Suas tarefas:
1: Diga se cada afirmação está de acordo com o texto sobre módulos fotovoltaicos, respondendo sim ou não e citando literalmente as palavras do texto que decidem a questão: (a) o termo multicristalino também é considerado correto; (b) em 2009, as tecnologias de silício mono e policristalino representavam cerca de metade do mercado global; (c) sob condições de teste padrão, os módulos de mesma potência têm eficiências diferentes.
2: Liste todas as tecnologias de filme fino mencionadas no texto sobre módulos fotovoltaicos.
3: Prossiga com o texto sobre módulos fotovoltaicos a partir do ponto em que ele termina.

Trecho do texto:
________

03 de Dezembro, 2018 Artigos

Módulos Fotovoltaicos – Monocristalino ou Policristalino – Qual a melhor dessas duas tecnologias para o Brasil?

Sabemos que existem várias tecnologias fotovoltaicas comercialmente disponíveis. Dentre elas, podemos citar as tecnologias de silício cristalino fotovoltaico; onde se enquadram o silício monocristalino e o silício policristalino.

Momento cultural: prefixos de caráter quantitativo, como multi e pluri são de origem latina e poli de origem grega. Portanto, em alguns textos você pode se deparar com o termo multicristalino, o que também está correto.

Existem várias tecnologias fotovoltaicas comercialmente disponíveis. Temos as tecnologias de filme fino, onde se enquadram o Silício Amorfo; Silício Microcristalino; Seleneto de cobre, índio e gálio (CIGS), e; o Telureto de cádmio (CdTe). Temos também as tecnologias de células solares sensibilizadas por corantes e outras tecnologias que são comercializadas ou estão em desenvolvimento.

 

Mas se existem várias tecnologias comercialmente disponíveis, porque falar somente dos módulos fotovoltaicos monocristalino e policristalino?

Isto porque em 2009, a tecnologia dominante em módulos e células fotovoltaicas baseadas em silício mono e policristalino já representavam aproximadamente 80% do mercado global [1]. Diante desse cenário, coube aos fabricantes e distribuidores de módulos fotovoltaicos decidirem quais opções de tecnologia fotovoltaica oferecer para o mercado brasileiro. Atualmente, no mercado brasileiro, existem diversas opções de módulos fotovoltaicos, com diversos fabricantes e diferentes tecnologias, assim como uma ampla faixa de potências nominais.

 

Mas quais foram os critérios de escolha para se trazer esses módulos? Baseado em quais requisitos?

Existem várias condições ambientais que afetam a saída de um sistema de energia fotovoltaica. Esses fatores ambientais devem ser levados em consideração para que o cliente tenha expectativas realistas da saída do sistema [2].

Abaixo, temos duas folhas de dados: à esquerda a folha de dados para um conjunto de módulos policristalinos e à direita a folha de dados para um conjunto de módulos monocristalinos. Todos de um mesmo fabricante e quantidade de células por módulo.



Figura 1 – Dados de módulos monocristalino e policristalino em condições de teste padrão (STC). Imagens extraídas de Canadian Solar - Datasheet CS6K-P e Datasheet CS6K-P.

 

Os módulos foram classificados de acordo com a sua potência nominal máxima. Sob condições de teste padrão (STC), que consideram uma irradiância de 1000 W/m², massa absoluta do ar de 1.5 e temperatura da célula à 25°C. Observem que os parâmetros elétricos, em ambos os módulos, sob condições de teste padrão, variam muito pouco entre si. Além disso, as eficiências dos módulos de mesma potência são iguais. Contudo, basta sair das condições de teste padrão para que esses parâmetros se alterem de modo significativo. Podemos constatar esse fato observando o mesmo datasheet, através dos dados obtidos em condições de temperatura nominal de operação do módulo (NMOT).

________

[Linhas de dados]
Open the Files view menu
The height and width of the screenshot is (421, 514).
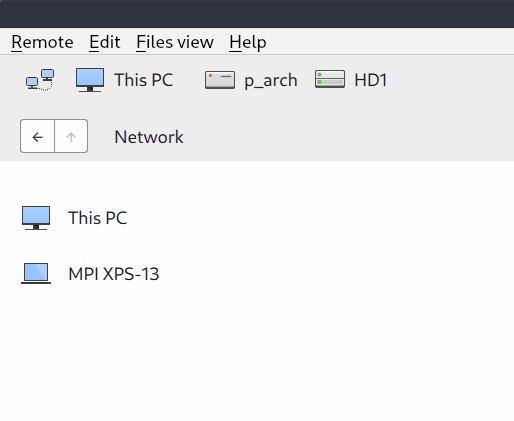175,42
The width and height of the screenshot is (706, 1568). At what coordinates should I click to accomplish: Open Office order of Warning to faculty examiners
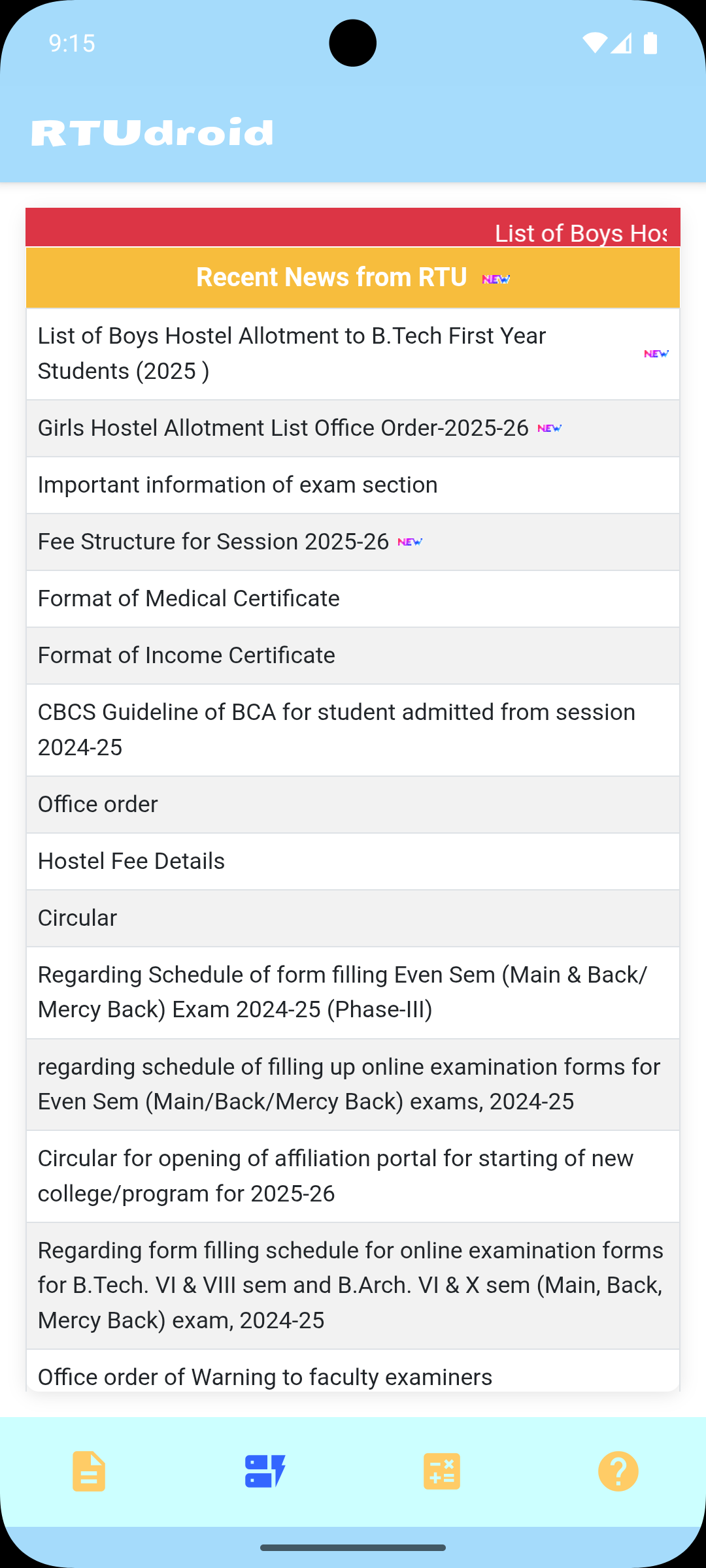pyautogui.click(x=265, y=1377)
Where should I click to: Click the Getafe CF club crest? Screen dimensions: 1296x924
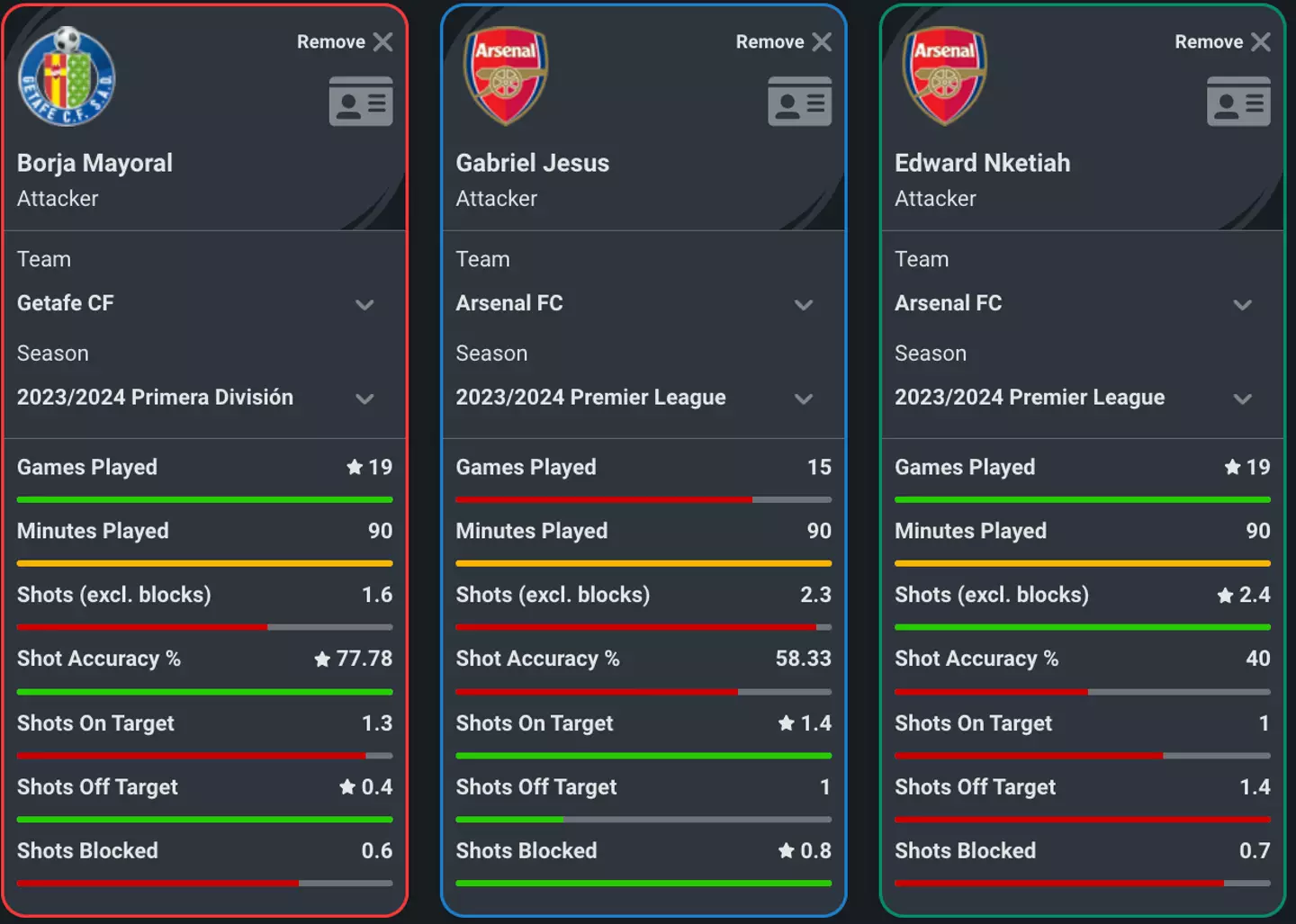(x=67, y=76)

________

Respostas abaixo:
1:
(a) Sim: "o que também está correto".
(b) Não: "já representavam aproximadamente 80% do mercado global".
(c) Não: "as eficiências dos módulos de mesma potência são iguais".

2: Silício Amorfo; Silício Microcristalino; Seleneto de cobre, índio e gálio (CIGS); Telureto de cádmio (CdTe).

3:
Figura 2 – Dados de módulos monocristalino e policristalino em condições de temperatura nominal de operação do módulo (NMOT). Imagens extraídas de Canadian Solar - Datasheet CS6K-P e Datasheet CS6K-P.

 

Observem, que a potência nominal máxima foi reduzida. Os módulos de 290 Wp policristalino passam a ter uma potência nominal máxima de 214W e os módulos monocristalino de 290Wp passam a ter uma potência nominal máxima de 213W. Esses parâmetros foram levantados nas condições de temperatura nominal de operação dos módulos (NMOT), ou seja, irradiância de 800 W/m², massa absoluta do ar de 1.5, temperatura ambiente de 20°C e velocidade do ar de 1 m/s.

Observem também que ambos os módulos foram caracterizados com base em 3 coeficientes de temperatura. O primeiro relacionado diretamente com a potência máxima do módulo, o segundo com a tensão de circuito aberto e o terceiro com a corrente de curto circuito. A temperatura de operação nominal dos módulos é de 43 ± 2°C.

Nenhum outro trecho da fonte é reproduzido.